## Problem statement
Your answer should be only the lines below from the one with "Image resolution: width=1350" to the one with "Click the sleeve length t-shirt illustration", repeated exactly, ends included.

## Entries shown
###

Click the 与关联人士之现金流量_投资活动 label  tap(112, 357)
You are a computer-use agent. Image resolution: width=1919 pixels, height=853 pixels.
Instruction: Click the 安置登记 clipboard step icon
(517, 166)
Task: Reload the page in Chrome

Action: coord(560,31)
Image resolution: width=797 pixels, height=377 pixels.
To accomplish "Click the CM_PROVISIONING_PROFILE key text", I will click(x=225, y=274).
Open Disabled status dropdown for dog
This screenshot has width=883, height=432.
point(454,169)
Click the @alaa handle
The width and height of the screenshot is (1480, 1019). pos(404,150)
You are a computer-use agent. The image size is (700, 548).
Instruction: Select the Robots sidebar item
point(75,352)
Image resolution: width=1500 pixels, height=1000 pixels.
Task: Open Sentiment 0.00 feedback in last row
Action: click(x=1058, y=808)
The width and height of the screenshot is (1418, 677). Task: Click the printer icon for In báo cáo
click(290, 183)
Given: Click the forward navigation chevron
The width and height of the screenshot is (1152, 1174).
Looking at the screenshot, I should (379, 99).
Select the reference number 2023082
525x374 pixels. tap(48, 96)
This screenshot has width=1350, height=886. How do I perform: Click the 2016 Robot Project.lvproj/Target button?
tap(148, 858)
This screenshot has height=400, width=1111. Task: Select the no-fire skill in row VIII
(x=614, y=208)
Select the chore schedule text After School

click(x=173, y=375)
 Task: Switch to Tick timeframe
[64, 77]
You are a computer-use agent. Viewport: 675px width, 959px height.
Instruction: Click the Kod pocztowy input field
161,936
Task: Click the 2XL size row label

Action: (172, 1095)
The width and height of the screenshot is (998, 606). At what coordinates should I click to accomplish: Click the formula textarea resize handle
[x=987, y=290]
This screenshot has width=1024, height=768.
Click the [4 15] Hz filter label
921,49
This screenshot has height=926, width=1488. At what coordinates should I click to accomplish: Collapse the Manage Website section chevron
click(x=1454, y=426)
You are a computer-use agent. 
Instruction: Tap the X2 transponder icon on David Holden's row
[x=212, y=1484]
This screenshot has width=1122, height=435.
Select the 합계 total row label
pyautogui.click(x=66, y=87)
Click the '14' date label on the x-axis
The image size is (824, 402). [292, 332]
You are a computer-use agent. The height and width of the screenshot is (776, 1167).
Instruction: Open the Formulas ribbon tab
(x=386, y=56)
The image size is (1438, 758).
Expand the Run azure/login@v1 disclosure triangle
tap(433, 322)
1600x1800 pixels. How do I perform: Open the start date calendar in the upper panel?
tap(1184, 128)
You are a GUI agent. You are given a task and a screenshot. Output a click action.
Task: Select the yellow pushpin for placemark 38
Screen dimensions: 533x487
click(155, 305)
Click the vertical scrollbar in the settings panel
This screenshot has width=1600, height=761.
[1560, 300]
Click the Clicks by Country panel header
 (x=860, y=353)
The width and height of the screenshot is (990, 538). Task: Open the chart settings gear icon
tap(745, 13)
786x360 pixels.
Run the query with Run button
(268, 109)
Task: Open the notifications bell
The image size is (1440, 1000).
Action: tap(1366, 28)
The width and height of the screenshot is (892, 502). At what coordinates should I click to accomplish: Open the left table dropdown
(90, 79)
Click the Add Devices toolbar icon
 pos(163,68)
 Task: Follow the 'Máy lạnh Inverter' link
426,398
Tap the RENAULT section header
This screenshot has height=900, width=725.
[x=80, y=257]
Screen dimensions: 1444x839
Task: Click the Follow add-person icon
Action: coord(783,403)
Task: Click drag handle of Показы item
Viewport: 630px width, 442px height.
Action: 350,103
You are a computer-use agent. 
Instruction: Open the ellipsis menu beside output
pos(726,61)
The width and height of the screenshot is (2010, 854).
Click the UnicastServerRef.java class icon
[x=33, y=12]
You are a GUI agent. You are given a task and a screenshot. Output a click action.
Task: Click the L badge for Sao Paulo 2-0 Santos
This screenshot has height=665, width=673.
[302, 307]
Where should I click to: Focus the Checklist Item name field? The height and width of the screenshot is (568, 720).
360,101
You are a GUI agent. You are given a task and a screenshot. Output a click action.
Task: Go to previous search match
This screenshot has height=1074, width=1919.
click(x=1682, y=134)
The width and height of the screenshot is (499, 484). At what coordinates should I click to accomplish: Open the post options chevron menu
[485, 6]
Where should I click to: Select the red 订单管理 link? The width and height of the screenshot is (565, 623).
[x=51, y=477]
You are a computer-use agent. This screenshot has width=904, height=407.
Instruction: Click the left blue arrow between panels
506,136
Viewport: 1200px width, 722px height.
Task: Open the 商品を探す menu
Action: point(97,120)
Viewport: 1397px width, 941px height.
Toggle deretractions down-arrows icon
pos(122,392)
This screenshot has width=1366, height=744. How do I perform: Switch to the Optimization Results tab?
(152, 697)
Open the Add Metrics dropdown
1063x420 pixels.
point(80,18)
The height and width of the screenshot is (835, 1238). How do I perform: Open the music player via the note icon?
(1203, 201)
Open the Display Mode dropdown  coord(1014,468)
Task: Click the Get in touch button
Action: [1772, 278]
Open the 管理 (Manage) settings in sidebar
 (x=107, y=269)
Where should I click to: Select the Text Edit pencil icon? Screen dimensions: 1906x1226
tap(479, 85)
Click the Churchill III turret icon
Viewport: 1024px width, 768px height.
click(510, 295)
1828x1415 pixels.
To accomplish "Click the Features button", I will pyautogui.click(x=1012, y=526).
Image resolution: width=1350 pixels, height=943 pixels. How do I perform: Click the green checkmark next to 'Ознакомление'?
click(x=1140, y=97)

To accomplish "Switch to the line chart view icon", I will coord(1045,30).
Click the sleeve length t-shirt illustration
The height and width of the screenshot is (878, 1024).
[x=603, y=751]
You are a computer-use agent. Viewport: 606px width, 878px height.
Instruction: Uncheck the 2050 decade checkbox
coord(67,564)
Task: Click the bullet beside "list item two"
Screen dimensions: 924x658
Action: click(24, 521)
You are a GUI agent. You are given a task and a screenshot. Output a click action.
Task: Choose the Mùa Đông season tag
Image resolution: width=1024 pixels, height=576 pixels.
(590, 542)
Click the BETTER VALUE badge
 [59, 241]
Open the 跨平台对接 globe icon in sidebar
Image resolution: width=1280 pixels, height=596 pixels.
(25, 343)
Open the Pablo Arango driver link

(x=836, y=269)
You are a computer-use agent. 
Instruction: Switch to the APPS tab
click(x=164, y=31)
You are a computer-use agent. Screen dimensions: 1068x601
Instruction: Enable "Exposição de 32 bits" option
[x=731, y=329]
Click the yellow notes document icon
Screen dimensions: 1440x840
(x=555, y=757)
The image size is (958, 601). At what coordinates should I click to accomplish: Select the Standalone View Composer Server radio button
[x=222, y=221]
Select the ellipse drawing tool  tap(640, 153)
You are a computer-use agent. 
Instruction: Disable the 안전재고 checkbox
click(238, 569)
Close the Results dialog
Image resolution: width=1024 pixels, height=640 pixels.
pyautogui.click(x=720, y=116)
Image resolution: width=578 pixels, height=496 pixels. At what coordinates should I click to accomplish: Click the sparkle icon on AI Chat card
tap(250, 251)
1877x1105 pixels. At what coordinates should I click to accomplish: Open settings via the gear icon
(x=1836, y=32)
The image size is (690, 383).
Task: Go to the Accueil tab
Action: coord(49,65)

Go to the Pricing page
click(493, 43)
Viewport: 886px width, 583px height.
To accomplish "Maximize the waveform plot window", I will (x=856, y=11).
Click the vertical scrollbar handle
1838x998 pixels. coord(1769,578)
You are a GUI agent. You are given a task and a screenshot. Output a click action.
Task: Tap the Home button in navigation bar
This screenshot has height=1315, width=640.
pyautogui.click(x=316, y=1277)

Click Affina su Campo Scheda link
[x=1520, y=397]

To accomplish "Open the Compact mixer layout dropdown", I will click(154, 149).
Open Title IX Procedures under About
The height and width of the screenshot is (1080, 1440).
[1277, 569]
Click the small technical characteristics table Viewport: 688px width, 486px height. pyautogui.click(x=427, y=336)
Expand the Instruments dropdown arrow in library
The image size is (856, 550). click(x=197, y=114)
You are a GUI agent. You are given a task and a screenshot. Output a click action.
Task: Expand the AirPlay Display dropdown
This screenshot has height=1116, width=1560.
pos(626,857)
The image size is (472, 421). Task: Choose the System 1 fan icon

###

## Answer
Image resolution: width=1350 pixels, height=943 pixels. How do I perform: Click the green checkmark next to 'Ознакомление'?
click(x=1140, y=97)

To accomplish "Switch to the line chart view icon", I will coord(1045,30).
Click the sleeve length t-shirt illustration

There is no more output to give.